Entries showing where items appear:
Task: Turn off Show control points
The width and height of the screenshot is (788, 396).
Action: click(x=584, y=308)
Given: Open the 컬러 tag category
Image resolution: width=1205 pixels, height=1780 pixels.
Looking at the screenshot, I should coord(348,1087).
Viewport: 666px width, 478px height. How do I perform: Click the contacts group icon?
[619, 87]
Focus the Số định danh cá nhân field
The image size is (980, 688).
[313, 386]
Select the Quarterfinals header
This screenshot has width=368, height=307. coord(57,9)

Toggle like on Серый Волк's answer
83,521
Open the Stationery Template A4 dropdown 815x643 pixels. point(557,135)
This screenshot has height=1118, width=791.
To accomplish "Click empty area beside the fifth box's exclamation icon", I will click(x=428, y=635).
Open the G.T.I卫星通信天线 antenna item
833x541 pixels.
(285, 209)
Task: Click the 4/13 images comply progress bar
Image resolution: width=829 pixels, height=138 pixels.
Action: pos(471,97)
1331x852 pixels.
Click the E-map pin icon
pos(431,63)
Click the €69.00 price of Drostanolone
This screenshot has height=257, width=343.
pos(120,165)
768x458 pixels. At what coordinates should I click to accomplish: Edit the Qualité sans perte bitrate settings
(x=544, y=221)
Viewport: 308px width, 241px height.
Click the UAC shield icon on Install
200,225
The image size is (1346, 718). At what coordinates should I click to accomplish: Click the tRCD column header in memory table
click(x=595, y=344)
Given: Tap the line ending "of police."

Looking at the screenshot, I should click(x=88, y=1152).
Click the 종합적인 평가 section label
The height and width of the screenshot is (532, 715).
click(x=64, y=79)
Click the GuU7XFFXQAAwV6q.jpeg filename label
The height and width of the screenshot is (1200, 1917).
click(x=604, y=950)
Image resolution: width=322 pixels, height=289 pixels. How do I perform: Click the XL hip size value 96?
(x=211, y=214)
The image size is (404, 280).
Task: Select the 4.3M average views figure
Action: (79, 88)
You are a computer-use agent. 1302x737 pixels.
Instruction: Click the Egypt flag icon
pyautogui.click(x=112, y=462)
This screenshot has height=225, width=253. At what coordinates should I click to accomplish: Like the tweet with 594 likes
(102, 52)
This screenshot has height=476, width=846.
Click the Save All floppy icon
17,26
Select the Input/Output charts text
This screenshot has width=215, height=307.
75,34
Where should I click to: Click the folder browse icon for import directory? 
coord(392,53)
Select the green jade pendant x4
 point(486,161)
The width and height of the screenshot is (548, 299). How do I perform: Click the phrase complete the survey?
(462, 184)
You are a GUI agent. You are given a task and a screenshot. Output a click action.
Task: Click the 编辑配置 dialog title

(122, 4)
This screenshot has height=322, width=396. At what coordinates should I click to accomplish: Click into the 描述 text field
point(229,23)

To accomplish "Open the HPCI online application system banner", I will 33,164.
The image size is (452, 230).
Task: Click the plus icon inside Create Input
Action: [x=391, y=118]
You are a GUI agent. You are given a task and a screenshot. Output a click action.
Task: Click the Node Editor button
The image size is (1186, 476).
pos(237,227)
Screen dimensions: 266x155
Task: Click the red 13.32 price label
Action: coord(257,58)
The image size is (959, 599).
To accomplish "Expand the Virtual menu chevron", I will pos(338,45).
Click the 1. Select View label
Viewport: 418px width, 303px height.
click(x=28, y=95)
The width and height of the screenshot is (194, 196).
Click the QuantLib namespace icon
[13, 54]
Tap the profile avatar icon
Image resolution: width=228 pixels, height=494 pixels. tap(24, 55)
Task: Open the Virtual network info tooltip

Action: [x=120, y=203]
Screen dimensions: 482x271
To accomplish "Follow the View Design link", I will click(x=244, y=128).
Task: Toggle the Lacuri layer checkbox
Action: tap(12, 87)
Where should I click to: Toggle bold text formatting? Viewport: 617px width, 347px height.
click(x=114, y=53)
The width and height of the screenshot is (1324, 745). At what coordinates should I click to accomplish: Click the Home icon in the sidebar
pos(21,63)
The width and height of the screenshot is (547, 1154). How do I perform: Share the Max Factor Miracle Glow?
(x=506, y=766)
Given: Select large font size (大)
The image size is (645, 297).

§ Your goal
Retype the entries exactly, from the first line through the line containing "This screenshot has width=368, height=307.", including that line.

§ Response
Task: Turn off Show control points
The width and height of the screenshot is (788, 396).
Action: click(x=584, y=308)
Given: Open the 컬러 tag category
Image resolution: width=1205 pixels, height=1780 pixels.
Looking at the screenshot, I should coord(348,1087).
Viewport: 666px width, 478px height. How do I perform: Click the contacts group icon?
[619, 87]
Focus the Số định danh cá nhân field
The image size is (980, 688).
[313, 386]
Select the Quarterfinals header
This screenshot has width=368, height=307. coord(57,9)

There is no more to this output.